If you have gotten to this point, you will now learn the one massive misconception about BMW, and German brands as a whole

Buying a modern BMW particularly after 2011 BMW is a purely hit or miss situation. You will either end up with some absolute piece of s*** thats constantly in the shop, or a genuinely great vehicle that is completely trouble free during your time with it while providing an inspirational driving experience. Mine has been mostly trouble free apart from a $20 ignition coil (my mistake, changed spark plugs too late which started to fry my coils)

BMW N52 History

The N52 straight-six was designed to replace the M54 and was introduced in 2004, remaining in production until 2011. The engine made its debut in 258hp, N52B30 form in the E63 630Ci and was joined by the N52B25 in 2005; the larger engine had five differing power outputs while the smaller variant was made available in three different versions.

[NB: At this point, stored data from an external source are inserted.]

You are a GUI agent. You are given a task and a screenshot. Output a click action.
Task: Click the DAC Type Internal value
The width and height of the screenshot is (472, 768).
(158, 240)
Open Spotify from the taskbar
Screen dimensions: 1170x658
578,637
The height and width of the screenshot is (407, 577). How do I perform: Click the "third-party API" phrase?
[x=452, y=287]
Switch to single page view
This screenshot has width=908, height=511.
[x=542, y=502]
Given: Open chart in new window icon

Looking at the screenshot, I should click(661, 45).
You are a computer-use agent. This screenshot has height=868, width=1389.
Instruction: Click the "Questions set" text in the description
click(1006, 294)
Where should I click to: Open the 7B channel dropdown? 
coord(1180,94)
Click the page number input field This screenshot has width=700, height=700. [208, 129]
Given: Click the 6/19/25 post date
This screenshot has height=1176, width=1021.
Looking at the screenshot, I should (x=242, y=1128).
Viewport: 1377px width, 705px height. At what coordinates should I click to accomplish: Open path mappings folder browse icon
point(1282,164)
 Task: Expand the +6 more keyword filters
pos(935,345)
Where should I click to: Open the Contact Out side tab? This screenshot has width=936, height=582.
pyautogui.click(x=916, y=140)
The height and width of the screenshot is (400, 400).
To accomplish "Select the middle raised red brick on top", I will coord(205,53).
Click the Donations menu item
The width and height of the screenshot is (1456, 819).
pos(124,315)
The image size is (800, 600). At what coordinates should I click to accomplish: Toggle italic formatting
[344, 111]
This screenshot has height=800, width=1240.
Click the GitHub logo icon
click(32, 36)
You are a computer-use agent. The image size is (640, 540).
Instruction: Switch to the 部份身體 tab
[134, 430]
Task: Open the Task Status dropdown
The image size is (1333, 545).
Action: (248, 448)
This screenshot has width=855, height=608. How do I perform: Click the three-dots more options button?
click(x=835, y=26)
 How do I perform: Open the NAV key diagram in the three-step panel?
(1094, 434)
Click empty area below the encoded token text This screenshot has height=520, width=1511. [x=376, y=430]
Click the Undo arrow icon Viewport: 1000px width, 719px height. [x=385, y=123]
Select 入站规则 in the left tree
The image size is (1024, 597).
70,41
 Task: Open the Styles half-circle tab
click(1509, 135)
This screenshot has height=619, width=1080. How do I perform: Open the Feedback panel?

As with the M54, the N52 appeared in a huge range of BMW models, including the E9x 3 Series, E60, E85 Z4, E83 X3, E65 7 Series and even the F10 5 Series and F25 X3. The engine was replaced in 2011 by the N53, though not in North America where the N52 continued to be used until the turbocharged N20 was introduced, and China, where the N52 continues to be used in the F18 long wheelbase 530Li Saloon.

The N52 came in two flavours: the N52B25 used a bore of 82mm and stroke of 78.8mm with an 11.0:1 compression ratio, while the N52B30 used an 85mm bore and 88mm stroke with a lower compression ratio of 10.7:1.

The N52 used an engine block which used magnesium and aluminium for the crankcase; magnesium is extremely light, but it is at greater risk of corrosion from water and it can creep under load at high temperatures. For this reason, pure magnesium or magnesium as a conventional alloy is not suited for dealing with the sorts of loads and forces that central engine components have to deal with. Because of this, BMW employed a magnesium alloy for the crankcase shell, while an aluminium inner block was used to counteract the disadvantages of the magnesium. The N52 used Alusil cylinder liners and featured Valvetronic and Dual VANOS.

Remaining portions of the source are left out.